Google, awal pekan ini mengungkapkan rencananya untuk memblokir tayangan iklan dari jaringan AdSense miliknya di situs berita yang menayangkan informasi palsu atau hoax.
Pemblokiran itu dilakukan karena munculnya tudingan tentang pemanfaatan kepentingan sekelompok orang untuk mencari sensasi bohong
“Ke depan, kami akan membatasi penayangan iklan di laman-laman yang memalsukan atau menyembunyikan informasi mengenai penerbit, konten penerbit, atau tujuan utama dari properti web dimaksud,” tulis Google dalam sebuah pernyataan seperti ditulis oleh kantor berita terkenal “reuters,” Selasa,15 November 2016.
Dalam menyortir situs yang dinilai menayangkan berita palsu, Google akan menerapkan evaluasi dengan kombinasi tim manusia dan kecerdasan buatan atau dikenal dengan istilah artificial intelligence.
Kecerdasan buatan ini mampu belajar ciri-ciri situs berita palsu sehingga makin mempercepat proses penyaringan.
Tidak dijelaskan lebih lanjut soal bagaimana Google akan mengimplementasikan kebijakan baru tersebut.
Pemberitaan palsu atau hoax mengenai para para kandidat presiden marak bermunculan menjelang pemiliu AS yang dilangsungkan minggu lalu.
Para penerbit berita palsu memanfaatkan femomena ini untuk memancing trafik ke situsnya, yang kemudian bisa dikonversi menjadi pendapatan dengan menayangkan iklan AdSense dari Google.
Google sendiri selama ini memiliki peraturan yang melarang penayangan AdSense bersama konten yang berbau pornografi atau kekerasan.

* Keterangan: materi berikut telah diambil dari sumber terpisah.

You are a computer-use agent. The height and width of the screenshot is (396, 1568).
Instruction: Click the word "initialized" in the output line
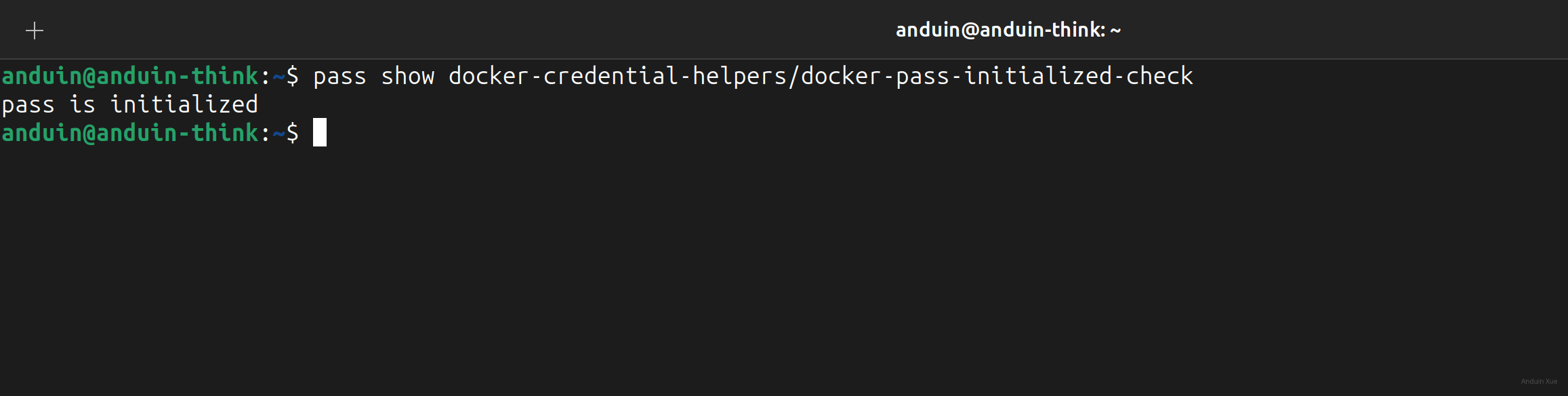184,104
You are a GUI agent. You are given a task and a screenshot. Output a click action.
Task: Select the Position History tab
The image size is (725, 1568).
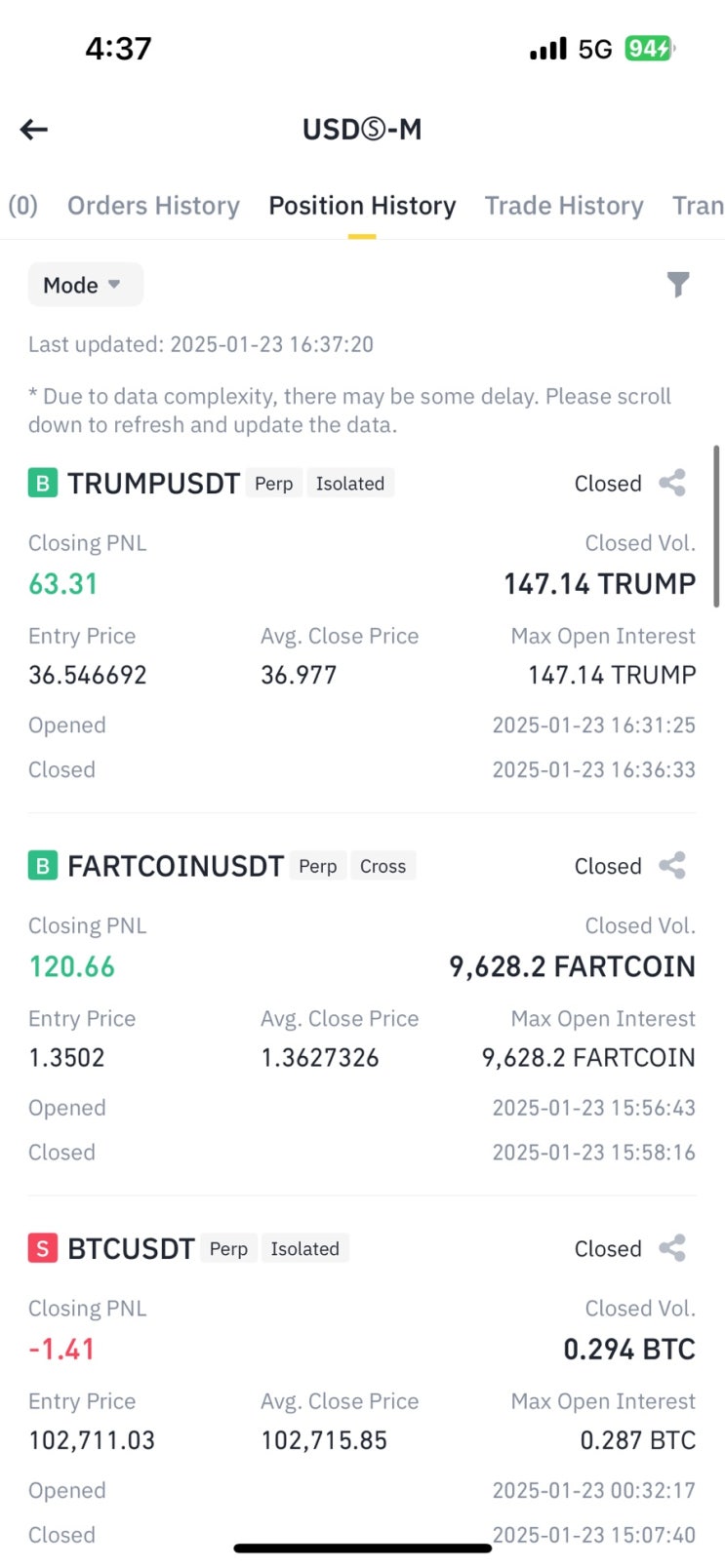tap(362, 206)
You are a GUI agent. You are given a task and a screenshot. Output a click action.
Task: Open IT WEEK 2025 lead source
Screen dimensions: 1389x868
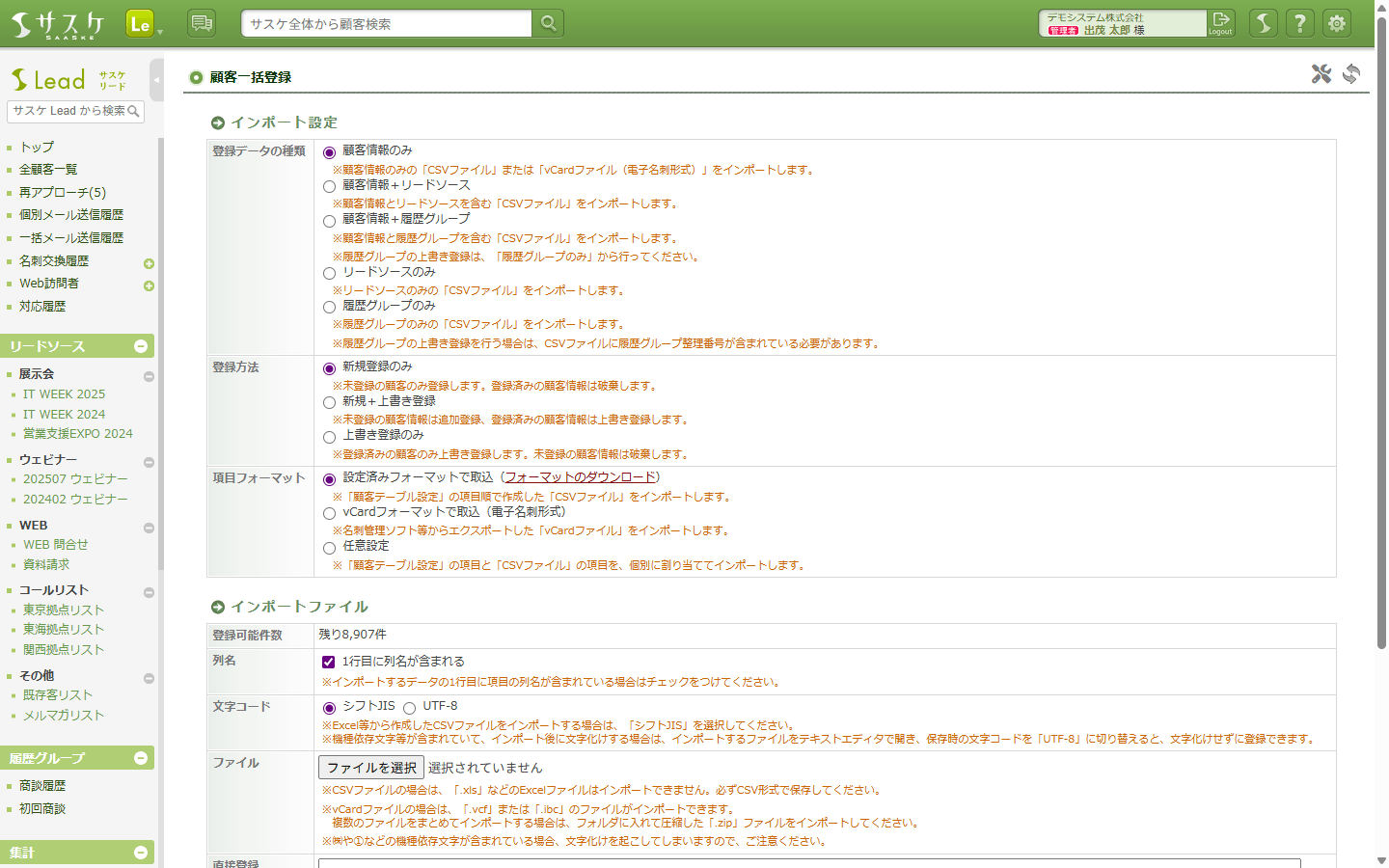pos(64,394)
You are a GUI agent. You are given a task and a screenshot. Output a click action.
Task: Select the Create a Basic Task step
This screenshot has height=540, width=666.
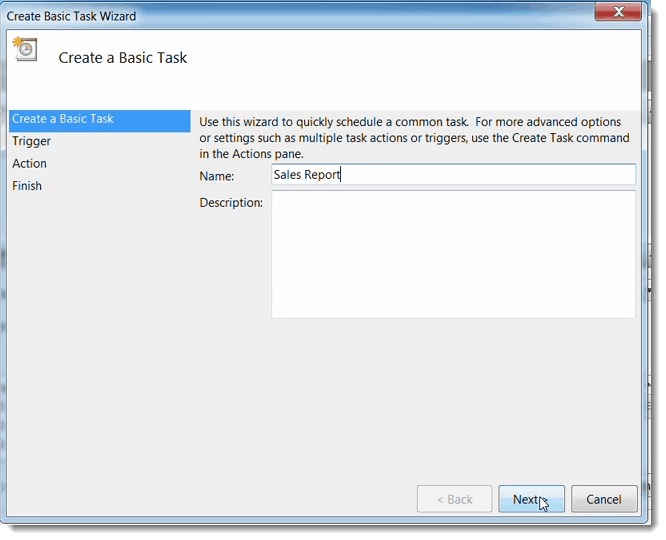coord(99,121)
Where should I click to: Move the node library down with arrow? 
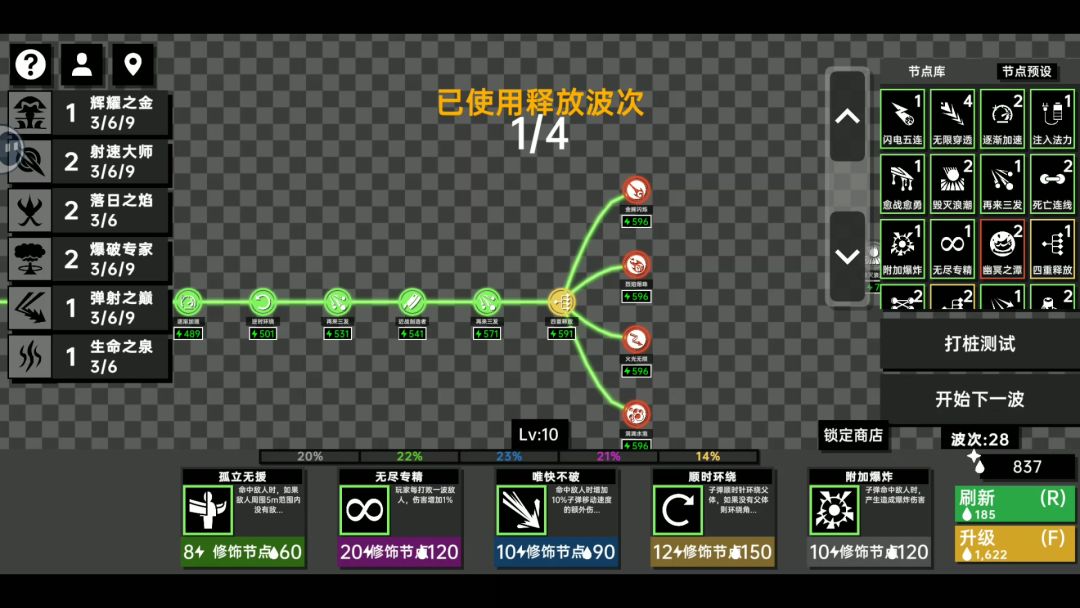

Kriteria tersebut kini ditambahi dengan situs berita palsu.
Dengan memblokir iklan AdSense, diharapkan para penerbit berita palsu bakal kehilangan sumber pendapatan sehingga mengurangi minatnya membuat situs serupa, yang ujungnya jumlah informasi hoax yang beredar diharapkan berkurang juga.
Meski demikain, kebijakan di atas tidak berpengaruh di di laman hasil pencarian Google.
Berita hoax masih bisa saja muncul di hasil pencarian Google.
Sebelum munculnya kebijakan ini, Google sebenarnya telah merilis label Fact Check pada layanan berita miliknya.
Label ini dinamai dengan News.
Label ini berfungsi menandai suatu artikel sebagai fakta yang sudah diklarifikasi, sehingga bisa dibedakan dengan artikel bohong atau hoax.
Label Fact Check tersebut muncul dalam artikel tertentu yang dimuat dalam Google News, baik melalui peramban desktop atau aplikasi iOS dan Android.
Sementara ini label tersebut hanya bisa dilihat pengguna dari Amerika Serikat dan Inggris.
“Kami merasa antusias dengan perkembangan komunitas Fact Check dan berusaha mendukung upaya untuk membedakan fakta dari fiksi, pengetahuan dari tipuan,” terang Head of News Google, Richard Gingras.
Google menggunakan struktur data ClaimReview dari Schema.org untuk menunjukkan fakta yang menjadi latar belakang artikel.
Perusahanaan pun merinci beberapa kriteria mengenai situs yang layak dilabeli Fact Check, sehingga pengguna yang mendapati kekeliruan bisa memprotesnya.
Kriteria tersebut antara lain, klaim dan fakta mesti bisa diidentifikasi dengan mudah di dalam badan artikel.
Pembaca mesti bisa memahami fakta yang telah pastikan kebenarannya, serta kesimpulan yang dicapai.
Selanjutnya adalah analisis mesti transparan menyebutkan sumber dan metode yang dipakai, menyertakan kutipan dan referensi terhadap sumber primer.
Selain itu organisasi penerbit artikel tidak terkait dengan partai politik tertentu, transparan soal sumber pendanaan, serta hal lain yang terafiliasi dengannya.
Organisasi media mesti memeriksa dan membuktikan banyak klaim dalam topik pemberitaan mereka, bukan sekadar menarget satu orang atau entitas.
Artikel mesti mengindikasikan bahwa klaim di dalamnya terus ditinjau, menyatakan kesimpulan yang diperoleh.
Perlu dicatat, label Fact Check ini tetap tidak bisa mencegah munculnya berita hoax dalam Google News.
Tapi keberadaan label ini dan penggunaannya dianggap bisa mempersulit menyebarnya berita hoax di hasil pencarian artikel.